**Task goal**
Please find each line in the records below that contains the word "Instruction", matching case exactly, and copy those lines out.

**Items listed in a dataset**

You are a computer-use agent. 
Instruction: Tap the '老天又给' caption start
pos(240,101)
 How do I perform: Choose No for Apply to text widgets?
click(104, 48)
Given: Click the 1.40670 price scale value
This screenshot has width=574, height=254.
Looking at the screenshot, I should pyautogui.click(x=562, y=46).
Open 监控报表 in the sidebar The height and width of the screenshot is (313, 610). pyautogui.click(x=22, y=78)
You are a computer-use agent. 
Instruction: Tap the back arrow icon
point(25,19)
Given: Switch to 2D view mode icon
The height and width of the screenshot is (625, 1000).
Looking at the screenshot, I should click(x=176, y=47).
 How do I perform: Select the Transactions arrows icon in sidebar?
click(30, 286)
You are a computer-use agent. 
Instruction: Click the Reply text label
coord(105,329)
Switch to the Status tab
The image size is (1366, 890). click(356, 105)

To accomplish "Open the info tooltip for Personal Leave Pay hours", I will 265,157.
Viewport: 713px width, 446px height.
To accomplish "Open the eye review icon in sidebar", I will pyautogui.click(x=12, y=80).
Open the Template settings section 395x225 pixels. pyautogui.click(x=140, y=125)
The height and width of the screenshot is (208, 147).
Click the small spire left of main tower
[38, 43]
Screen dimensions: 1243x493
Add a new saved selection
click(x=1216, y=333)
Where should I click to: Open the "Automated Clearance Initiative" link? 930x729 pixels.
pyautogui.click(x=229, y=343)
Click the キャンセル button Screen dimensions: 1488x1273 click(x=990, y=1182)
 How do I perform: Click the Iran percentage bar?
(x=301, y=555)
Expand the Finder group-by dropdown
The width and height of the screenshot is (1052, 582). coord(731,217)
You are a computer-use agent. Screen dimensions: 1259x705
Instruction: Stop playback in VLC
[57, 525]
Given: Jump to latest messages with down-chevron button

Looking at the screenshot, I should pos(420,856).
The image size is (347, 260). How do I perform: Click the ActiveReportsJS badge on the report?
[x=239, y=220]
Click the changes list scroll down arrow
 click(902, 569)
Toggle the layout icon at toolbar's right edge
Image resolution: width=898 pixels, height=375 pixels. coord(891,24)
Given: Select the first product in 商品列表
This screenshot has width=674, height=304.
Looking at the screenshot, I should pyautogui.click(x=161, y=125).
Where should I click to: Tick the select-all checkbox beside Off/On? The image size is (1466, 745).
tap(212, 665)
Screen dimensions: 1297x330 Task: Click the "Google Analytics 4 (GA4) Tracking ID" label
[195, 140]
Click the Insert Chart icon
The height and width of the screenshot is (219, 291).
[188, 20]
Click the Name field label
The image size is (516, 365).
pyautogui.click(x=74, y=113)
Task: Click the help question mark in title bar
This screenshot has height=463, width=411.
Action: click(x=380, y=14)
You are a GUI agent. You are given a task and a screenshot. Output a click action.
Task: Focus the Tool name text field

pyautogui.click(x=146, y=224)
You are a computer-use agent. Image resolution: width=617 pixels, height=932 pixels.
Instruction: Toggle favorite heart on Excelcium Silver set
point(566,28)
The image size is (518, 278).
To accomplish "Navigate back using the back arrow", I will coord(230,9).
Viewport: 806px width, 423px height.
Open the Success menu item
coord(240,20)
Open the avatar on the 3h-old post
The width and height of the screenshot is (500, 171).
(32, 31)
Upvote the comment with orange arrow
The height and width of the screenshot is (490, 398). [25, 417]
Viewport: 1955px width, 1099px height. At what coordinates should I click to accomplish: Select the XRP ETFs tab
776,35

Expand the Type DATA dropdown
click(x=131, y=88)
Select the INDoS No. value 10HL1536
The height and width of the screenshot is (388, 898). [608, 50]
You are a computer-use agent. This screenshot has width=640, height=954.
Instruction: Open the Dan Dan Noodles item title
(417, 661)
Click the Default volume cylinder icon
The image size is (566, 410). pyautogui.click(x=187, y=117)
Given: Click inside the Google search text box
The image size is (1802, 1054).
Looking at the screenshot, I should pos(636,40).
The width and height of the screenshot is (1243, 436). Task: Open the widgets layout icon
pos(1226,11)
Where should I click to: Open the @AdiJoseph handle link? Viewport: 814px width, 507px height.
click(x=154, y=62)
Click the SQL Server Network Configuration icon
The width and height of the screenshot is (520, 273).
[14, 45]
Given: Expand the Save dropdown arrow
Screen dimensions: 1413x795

**Task solution**
Instruction: Tap the '老天又给' caption start
Instruction: Tap the back arrow icon
Instruction: Click the Reply text label
Instruction: Stop playback in VLC
Instruction: Toggle favorite heart on Excelcium Silver set
Instruction: Open the Dan Dan Noodles item title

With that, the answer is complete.